Commentary

An Ode to Baseball

Faced with a career-threatening illness in '08, Rocco Baldelli details a lasting memory

Originally Published: January 26, 2010
By Jerry Crasnick | ESPN.com

In 2008, Rocco Baldelli was diagnosed with a career-threatening mitochondrial disorder. Midway through the season, when he feared that he might never play baseball again, he logged onto his computer and wrote his reflection upon his time in the game.

Baldelli's condition was later rediagnosed as channelopathy, and he returned to play for the Rays and Red Sox. But he kept his words as a reminder of his love for the game, and shared them with ESPN.com:


Rocco Baldelli
G Fiume/Getty ImagesRocco Baldelli played for the Red Sox last season after spending the first five years of his career with the Rays.

Sometimes I did and sometimes I didn't, but once a year I made sure of it. Before the final game of the season I was absolutely sure to be out, standing in front of the dugout, for the playing of the national anthem.

Preparing to play a Major League Baseball game is not always a simple task. Up until the moment he takes the field, a player may be taking swings in the batting cage, pouring himself a final cup of coffee or maybe riding the stationary bike in an attempt to get loose. I have done these things and many others, sometimes bypassing all other pregame activities -- most notably the national anthem.

It can be argued that when the national anthem is being played or performed, that every person in uniform should be present and should feel compelled to give it their full attention. However, neither the world nor the world of baseball are idealistic settings. I, for one, had been consistently guilty of considering it a formality. I didn't always have the self-mandated allegiance to our country that I should have had. For this I do feel a bit shameful, though I know my intentions were not ill-willed.

However, every year on that day in the first week of October, it was a premeditated act that I went out there for the anthem. I always dressed earlier than usual for this game. I also went out to the field early; this way I was fully warmed up, stretched thoroughly and in the dugout waiting for the game's daily hymn.

I vividly remember these specific games. My rookie year our final game was at Tropicana Field against the Red Sox. The following year we finished on the road in Detroit, and again on the road two years later in Cleveland. Due to injuries, those were the only years I was present for our final game. I watched a couple of others on television.

On this day, I didn't look at things as a ballplayer should. Oddly, I became aware of my surroundings as I did on no other occasion. It was as though I was "taking it all in." I will admit, as a professional athlete, your job is not to enjoy the moment. Your job is to perform and perform well. There is no time or place for rejoicing in your surroundings or in your fortuitous situation of being paid to play a game.

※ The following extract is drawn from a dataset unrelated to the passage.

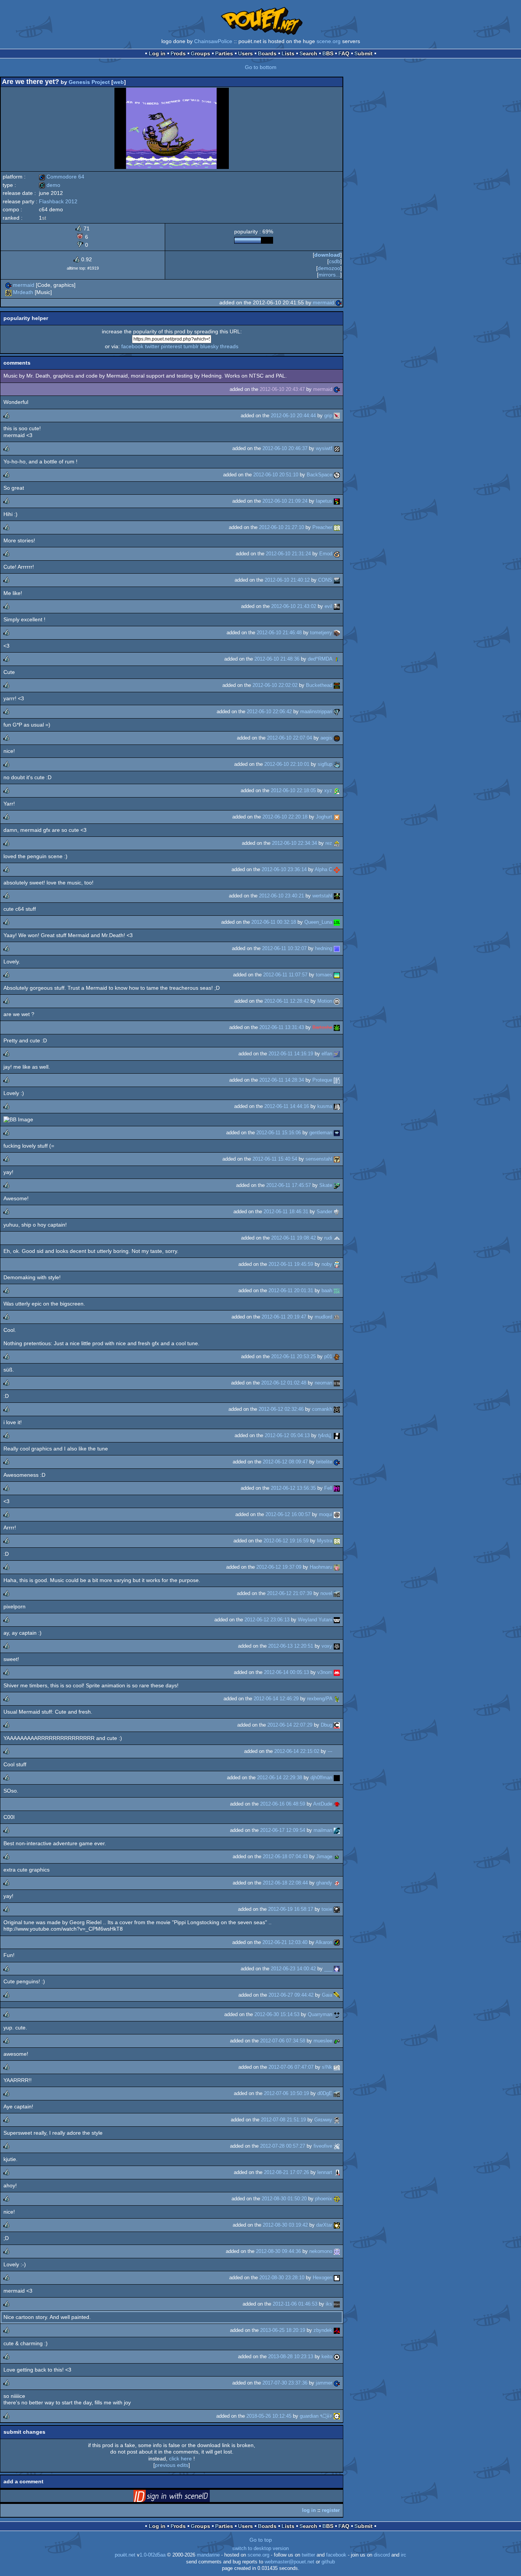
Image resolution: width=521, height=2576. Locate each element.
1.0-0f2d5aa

I was always told as a child to appreciate what I had, whatever it may be. And this was an occasion I chose to actually do it. Standing on the top step with my cap removed and my teammates at my side -- I loved my life. At that moment there was a beauty that was going on all around me. A beauty that literally cannot be put into words. A beauty that put me at peace with myself and everything in my life, even if it was just for a 90-second song.

I looked around at angles of the ballpark that I had never seen before. I focused in on a particular fan who was intently singing along with the national anthem. I closed my eyes and took a deep breath just to enjoy the odors of the ballpark. I looked down and with my cleats played with the dirt, not in a meaningless way but in a beholden way.

I looked at the wide sky and at the multiple flags that were blowing way up there in the breeze. I peered down the line at my teammates and over at the opposition. I wanted to have a lucid mental image of everything that was happening around me. I knew it was something that I didn't want to forget, and forget it I did not. I did all this while sporting an internal smile. I was truly happy.

A great man, a former player and friend of mine named Karl Allaire, once said to me that the saddest day of my life would be when I took off my uniform for the last time. And because I think so highly of this man, I took what he told me and did something about it.

As the season finale's national anthem came to an end with "the home of the brave," these exact thoughts ran through my mind each and every year:

It's a long offseason and you never know what's going to happen over the next five months. God willing, I plan on being back out here next year for Opening Day, but don't take that for granted. Enjoy the moment because it could be my last on a field. Tears welled in my eyes. I'm not sure why exactly, but one thing was definitely for sure -- every year at that exact moment I was overwhelmed with a love for this game.

Obviously, for most players, there's almost no way to know when your last day in uniform will be. My final at-bat may have passed me by already, but I feel extremely fortunate for what I've been able to experience as a major league baseball player. The joy it gave me can never be duplicated and the memories can never be taken away. Remembrance of that period in my life will always make me smile.

Like all of us, baseball will go on without me and I will go on without baseball. But I am indebted to the game. This little end of the year ritual was my small way of saying thank you.